Start of INFORMATION

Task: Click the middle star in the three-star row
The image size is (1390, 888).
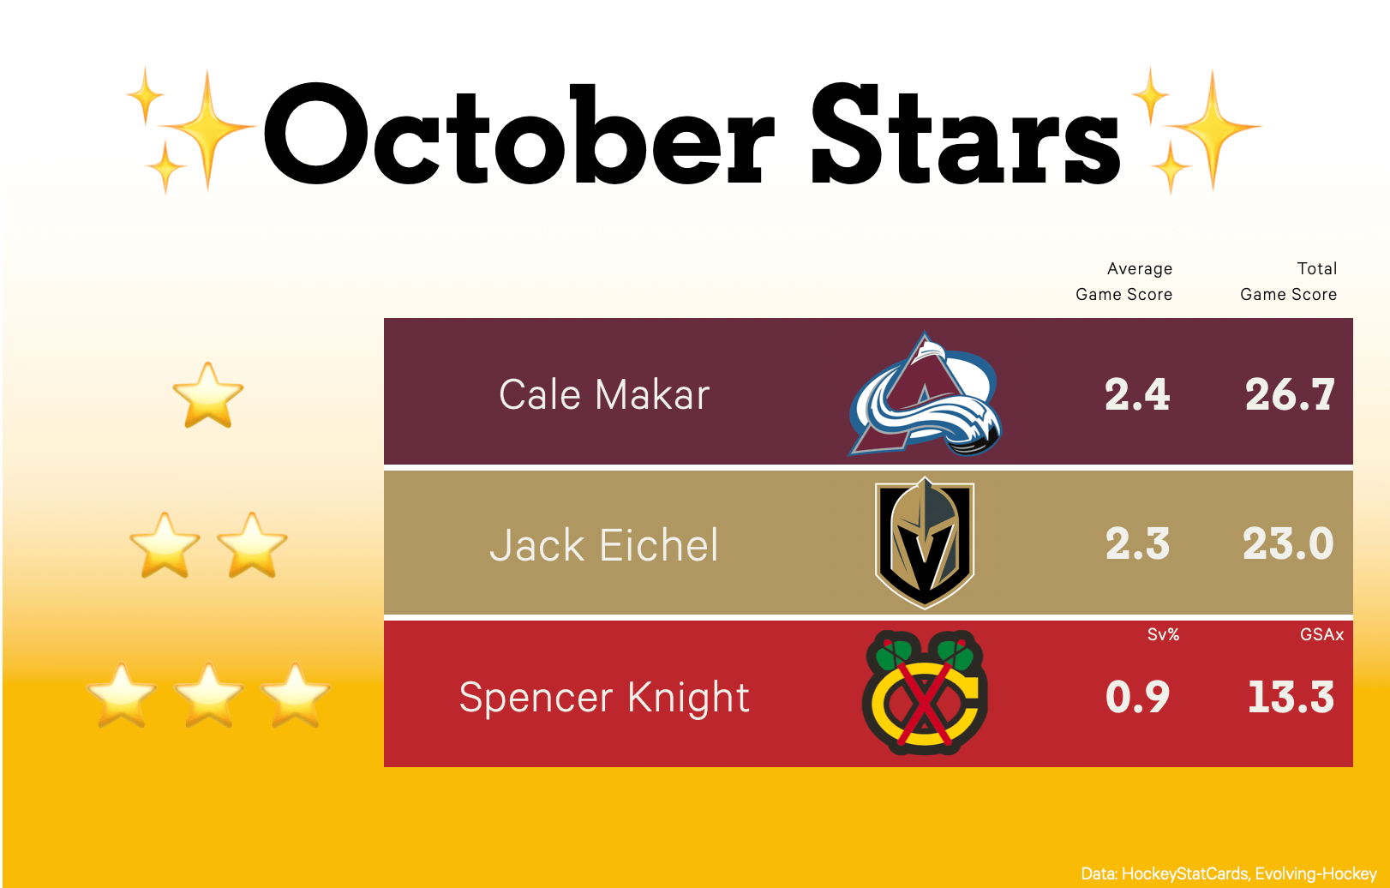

End of INFORMATION
Start of INFORMATION

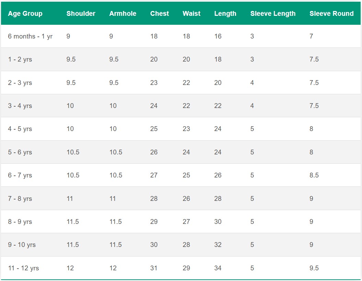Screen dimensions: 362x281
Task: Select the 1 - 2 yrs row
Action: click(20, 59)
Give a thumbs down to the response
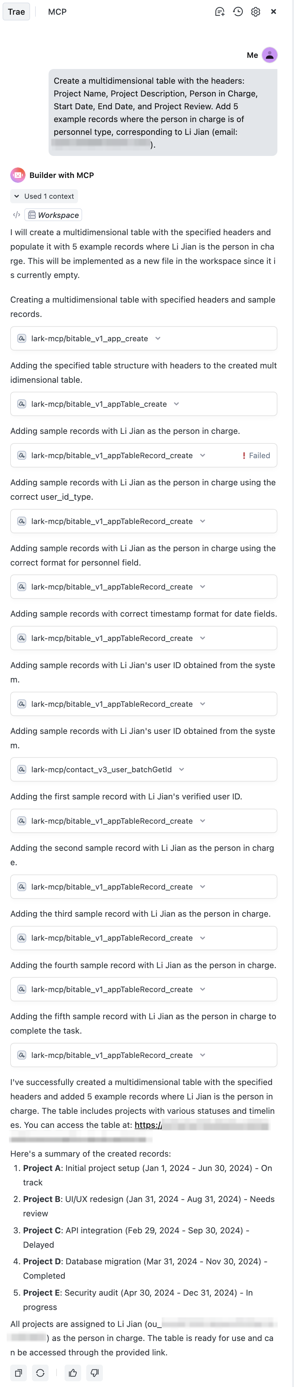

End of INFORMATION

YOUR ASSIGNMENT ::
When the line with "Task: Click the" is reached in the data above, start copying there, and copy each line exactly until the line with "The image size is (1390, 888)." has been copied; copy nothing else.

WRITTEN RESPONSE ::
Task: Click the middle star in the three-star row
The image size is (1390, 888).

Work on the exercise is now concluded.